The majority of Kenyans (92 per cent) interviewed in the report said interest rates charged by digital lenders was not a factor limiting their access to credit.
Key factors under consideration for most Kenyans were ease of access (39 per cent) and speed of disbursement (22 per cent).
The survey of 1,000 Kenyans across eight counties showed Nairobi, Mombasa and Nakuru having the most active users, with at least 57 per cent seeking digital credit from time to time.
An average of 48 per cent of residents in Nyeri, Meru, Eldoret, Kisumu and Embu have borrowed from one or more digital lenders.
Nationally, males dominate digital lending at 59 per cent due to multiple uses of digital lending platforms, followed by women at 41 per cent. Women have been considered as more ‘loyal’ and ‘default concerned’ borrowers.

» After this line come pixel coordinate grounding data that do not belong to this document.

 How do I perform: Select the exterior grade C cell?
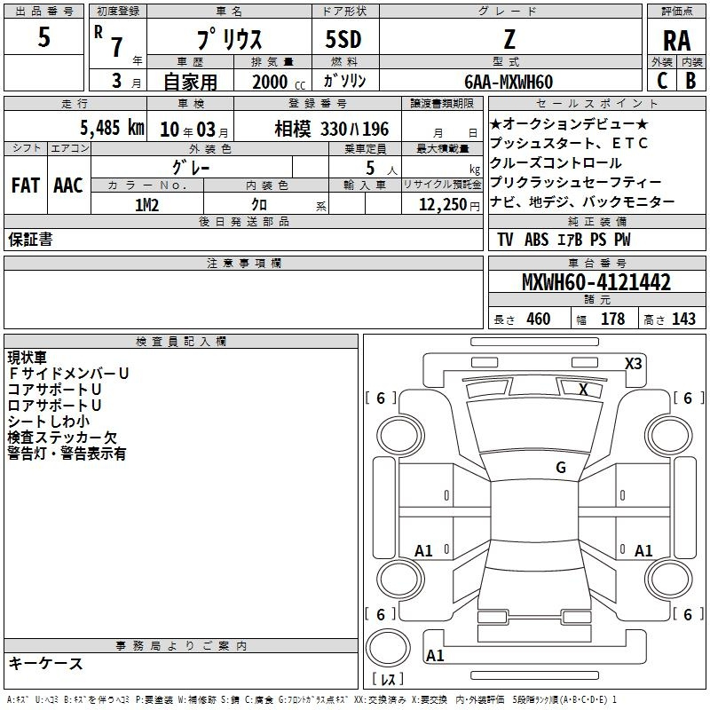coord(661,81)
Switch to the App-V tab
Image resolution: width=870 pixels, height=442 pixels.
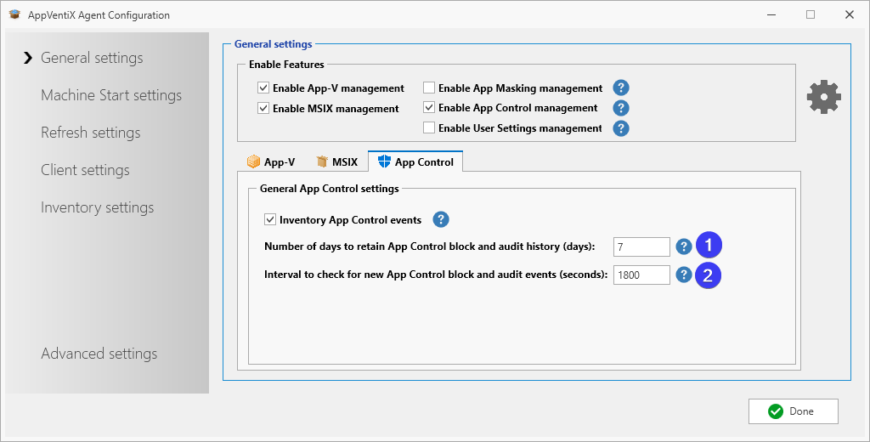271,162
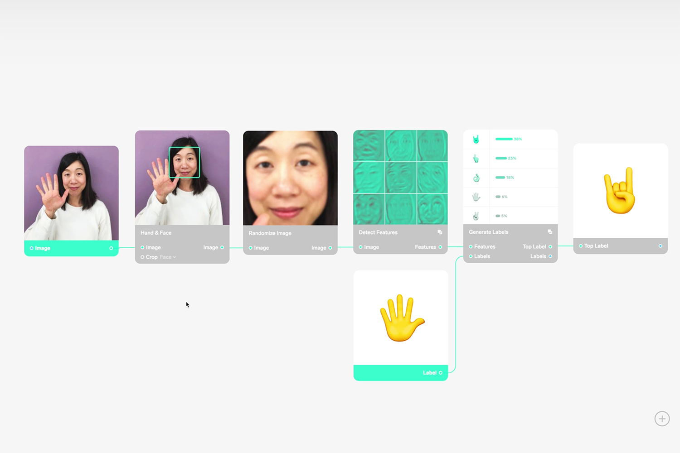
Task: Click the plus button to add a node
Action: 662,419
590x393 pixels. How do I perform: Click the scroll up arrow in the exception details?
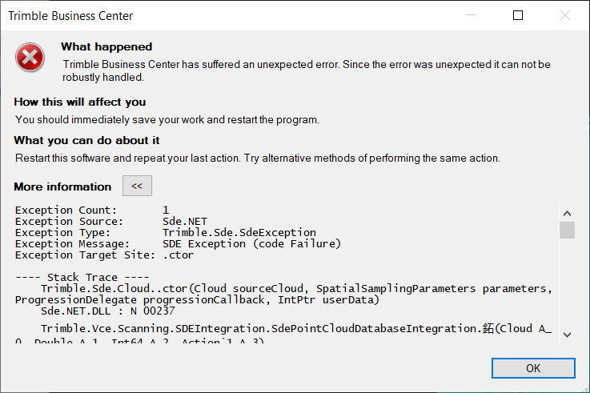coord(567,214)

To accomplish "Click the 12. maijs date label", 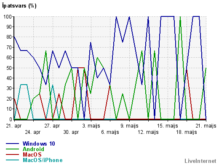I will click(148, 132).
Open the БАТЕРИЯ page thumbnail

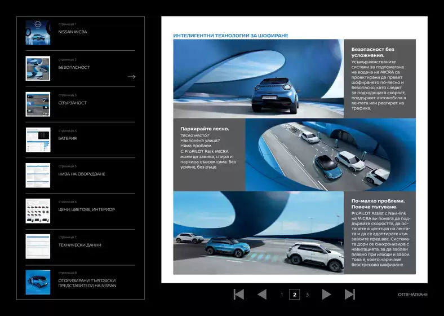[38, 139]
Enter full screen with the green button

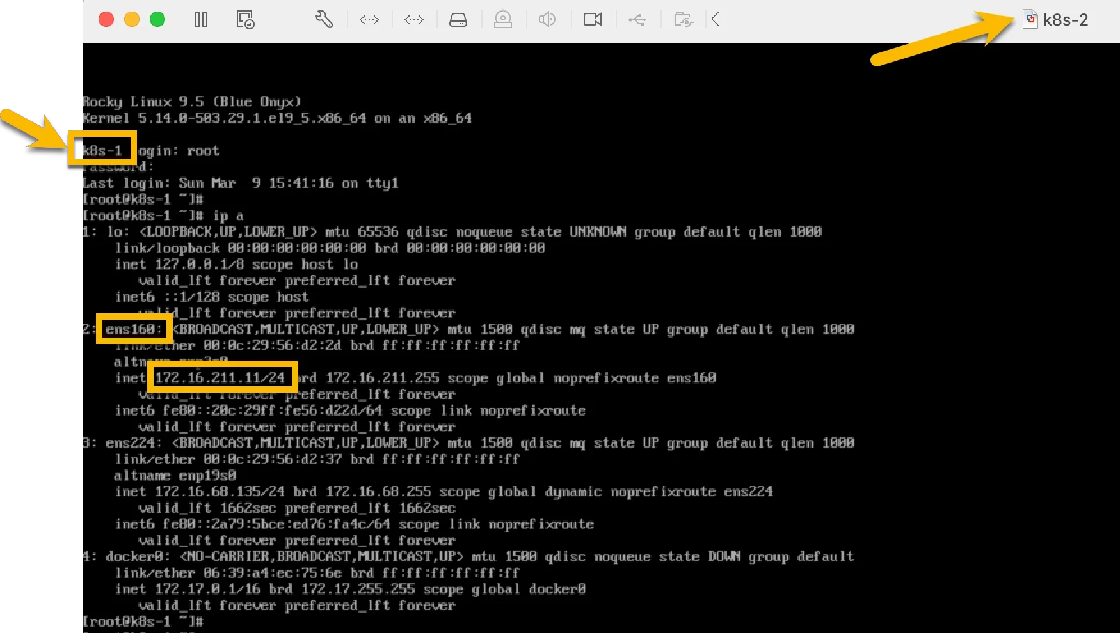pyautogui.click(x=157, y=20)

While the rate of uptake was high among the employed, absolute numbers of self-employed people taking digital credit was higher.
“All top digital lending platforms popularity and usage is highest among self-employed Kenyans between 30-34 years,” according to the report.
The majority of Kenyans are not acquiring loans from digital lenders (24percent) mainly due to a lack of knowledge about these platforms/services or lack of interest in the platforms (23 per cent).
The finding comes even as the Central Bank of Kenya pushes to have digital lenders licensed like other financial institutions for effective regulation.
In July, the regulator said licensing of digital lenders will grant it an oversight role, leading to a robust credit market and consumer protection.
CBK Governor Patrick Njoroge said the proposed law should provide the regulator with general supervisory powers for effective regulation.
“It should also permit digital providers to carry accidental business,” Njoroge told the National Assembly Committee on Finance and National Planning.
Their position contrasts with the Digital Lenders Association of Kenya (DLAK) that wants the proposed law to limit them to registration rather than licensing, saying this will prove costly for them.
”We would like to suggest that regulation should focus on the registration process instead of licensing. This is a common practice for the digital lenders’ regulations implemented in significant jurisdictions in the EU like Spain and Poland,” DLAK said.
The lobby group said while it supports the proposed law, treating them like deposit-taking entities will be unfair.
”We do not take deposits from the public and lend off our investments, profits, and capital, and as such, we do not pose a prudential risk and thus, capital adequacy requirements or prudential regulations are not a reasonable framework,” DLAK said.